(Items listed in a dataset)
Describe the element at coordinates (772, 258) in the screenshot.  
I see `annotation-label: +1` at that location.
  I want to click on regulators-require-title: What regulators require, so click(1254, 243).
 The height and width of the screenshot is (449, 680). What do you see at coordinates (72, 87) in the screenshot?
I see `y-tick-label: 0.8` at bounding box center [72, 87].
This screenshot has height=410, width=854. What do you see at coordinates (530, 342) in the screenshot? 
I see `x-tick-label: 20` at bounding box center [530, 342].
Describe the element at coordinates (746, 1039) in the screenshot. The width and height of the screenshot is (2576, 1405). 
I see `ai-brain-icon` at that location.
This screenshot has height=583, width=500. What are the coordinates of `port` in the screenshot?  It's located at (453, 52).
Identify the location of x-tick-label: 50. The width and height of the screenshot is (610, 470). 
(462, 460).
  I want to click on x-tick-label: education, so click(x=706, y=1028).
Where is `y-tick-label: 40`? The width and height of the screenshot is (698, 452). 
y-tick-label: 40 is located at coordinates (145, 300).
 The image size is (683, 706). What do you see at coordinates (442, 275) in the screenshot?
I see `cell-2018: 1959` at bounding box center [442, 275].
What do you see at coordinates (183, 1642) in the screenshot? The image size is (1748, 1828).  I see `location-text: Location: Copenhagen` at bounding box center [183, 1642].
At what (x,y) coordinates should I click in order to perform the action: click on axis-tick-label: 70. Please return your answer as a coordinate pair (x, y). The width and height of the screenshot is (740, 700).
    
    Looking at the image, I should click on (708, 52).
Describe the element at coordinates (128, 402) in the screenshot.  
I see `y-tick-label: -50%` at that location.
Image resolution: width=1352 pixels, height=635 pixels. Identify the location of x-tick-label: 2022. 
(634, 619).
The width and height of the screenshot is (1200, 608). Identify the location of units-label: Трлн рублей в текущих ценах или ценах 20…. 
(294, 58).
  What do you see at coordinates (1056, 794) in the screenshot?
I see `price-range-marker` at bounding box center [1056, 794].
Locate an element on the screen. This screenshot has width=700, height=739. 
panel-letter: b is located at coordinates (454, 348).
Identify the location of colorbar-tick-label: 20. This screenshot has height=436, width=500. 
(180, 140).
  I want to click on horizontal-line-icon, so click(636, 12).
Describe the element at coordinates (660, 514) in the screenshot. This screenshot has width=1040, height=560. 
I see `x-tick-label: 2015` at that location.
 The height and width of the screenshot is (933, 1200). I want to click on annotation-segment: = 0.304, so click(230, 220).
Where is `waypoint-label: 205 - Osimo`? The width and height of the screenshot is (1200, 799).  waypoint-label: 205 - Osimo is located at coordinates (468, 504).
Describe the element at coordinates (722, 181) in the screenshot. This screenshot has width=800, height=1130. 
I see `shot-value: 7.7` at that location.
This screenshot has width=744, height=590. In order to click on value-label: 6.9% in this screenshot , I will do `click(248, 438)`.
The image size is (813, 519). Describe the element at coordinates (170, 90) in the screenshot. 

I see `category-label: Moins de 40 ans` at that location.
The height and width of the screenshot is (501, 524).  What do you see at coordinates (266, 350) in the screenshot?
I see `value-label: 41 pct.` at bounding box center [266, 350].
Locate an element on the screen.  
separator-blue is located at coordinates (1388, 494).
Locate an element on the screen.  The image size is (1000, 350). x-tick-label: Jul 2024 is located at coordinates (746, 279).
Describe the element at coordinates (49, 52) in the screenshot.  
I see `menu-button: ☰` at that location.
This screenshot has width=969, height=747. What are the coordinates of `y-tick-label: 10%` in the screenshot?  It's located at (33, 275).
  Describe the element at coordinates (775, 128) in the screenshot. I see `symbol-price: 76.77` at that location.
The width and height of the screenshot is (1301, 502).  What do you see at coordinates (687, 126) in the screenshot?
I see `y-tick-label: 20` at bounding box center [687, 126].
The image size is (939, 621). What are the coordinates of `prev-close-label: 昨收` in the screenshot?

* _Task item_
Reproduce all of the items above verbatim.

* _Answer below_
Describe the element at coordinates (772, 258) in the screenshot.  
I see `annotation-label: +1` at that location.
  I want to click on regulators-require-title: What regulators require, so click(1254, 243).
 The height and width of the screenshot is (449, 680). What do you see at coordinates (72, 87) in the screenshot?
I see `y-tick-label: 0.8` at bounding box center [72, 87].
This screenshot has height=410, width=854. What do you see at coordinates (530, 342) in the screenshot? 
I see `x-tick-label: 20` at bounding box center [530, 342].
Describe the element at coordinates (746, 1039) in the screenshot. The width and height of the screenshot is (2576, 1405). 
I see `ai-brain-icon` at that location.
This screenshot has height=583, width=500. What are the coordinates of `port` in the screenshot?  It's located at (453, 52).
Identify the location of x-tick-label: 50. The width and height of the screenshot is (610, 470). 
(462, 460).
  I want to click on x-tick-label: education, so click(x=706, y=1028).
Where is `y-tick-label: 40`? The width and height of the screenshot is (698, 452). 
y-tick-label: 40 is located at coordinates (145, 300).
 The image size is (683, 706). What do you see at coordinates (442, 275) in the screenshot?
I see `cell-2018: 1959` at bounding box center [442, 275].
What do you see at coordinates (183, 1642) in the screenshot? The image size is (1748, 1828).  I see `location-text: Location: Copenhagen` at bounding box center [183, 1642].
At what (x,y) coordinates should I click in order to perform the action: click on axis-tick-label: 70. Please return your answer as a coordinate pair (x, y). The width and height of the screenshot is (740, 700).
    
    Looking at the image, I should click on (708, 52).
Describe the element at coordinates (128, 402) in the screenshot.  
I see `y-tick-label: -50%` at that location.
Image resolution: width=1352 pixels, height=635 pixels. Identify the location of x-tick-label: 2022. 
(634, 619).
The width and height of the screenshot is (1200, 608). Identify the location of units-label: Трлн рублей в текущих ценах или ценах 20…. 
(294, 58).
  What do you see at coordinates (1056, 794) in the screenshot?
I see `price-range-marker` at bounding box center [1056, 794].
Locate an element on the screen. This screenshot has width=700, height=739. 
panel-letter: b is located at coordinates (454, 348).
Identify the location of colorbar-tick-label: 20. This screenshot has height=436, width=500. 
(180, 140).
  I want to click on horizontal-line-icon, so click(636, 12).
Describe the element at coordinates (660, 514) in the screenshot. This screenshot has width=1040, height=560. 
I see `x-tick-label: 2015` at that location.
 The height and width of the screenshot is (933, 1200). I want to click on annotation-segment: = 0.304, so click(230, 220).
Where is `waypoint-label: 205 - Osimo`? The width and height of the screenshot is (1200, 799).  waypoint-label: 205 - Osimo is located at coordinates (468, 504).
Describe the element at coordinates (722, 181) in the screenshot. This screenshot has width=800, height=1130. 
I see `shot-value: 7.7` at that location.
This screenshot has width=744, height=590. In order to click on value-label: 6.9% in this screenshot , I will do `click(248, 438)`.
The image size is (813, 519). Describe the element at coordinates (170, 90) in the screenshot. 

I see `category-label: Moins de 40 ans` at that location.
The height and width of the screenshot is (501, 524).  What do you see at coordinates (266, 350) in the screenshot?
I see `value-label: 41 pct.` at bounding box center [266, 350].
Locate an element on the screen.  
separator-blue is located at coordinates (1388, 494).
Locate an element on the screen.  The image size is (1000, 350). x-tick-label: Jul 2024 is located at coordinates (746, 279).
Describe the element at coordinates (49, 52) in the screenshot.  
I see `menu-button: ☰` at that location.
This screenshot has width=969, height=747. What are the coordinates of `y-tick-label: 10%` in the screenshot?  It's located at (33, 275).
  Describe the element at coordinates (775, 128) in the screenshot. I see `symbol-price: 76.77` at that location.
The width and height of the screenshot is (1301, 502).  What do you see at coordinates (687, 126) in the screenshot?
I see `y-tick-label: 20` at bounding box center [687, 126].
The image size is (939, 621). What are the coordinates of `prev-close-label: 昨收` in the screenshot?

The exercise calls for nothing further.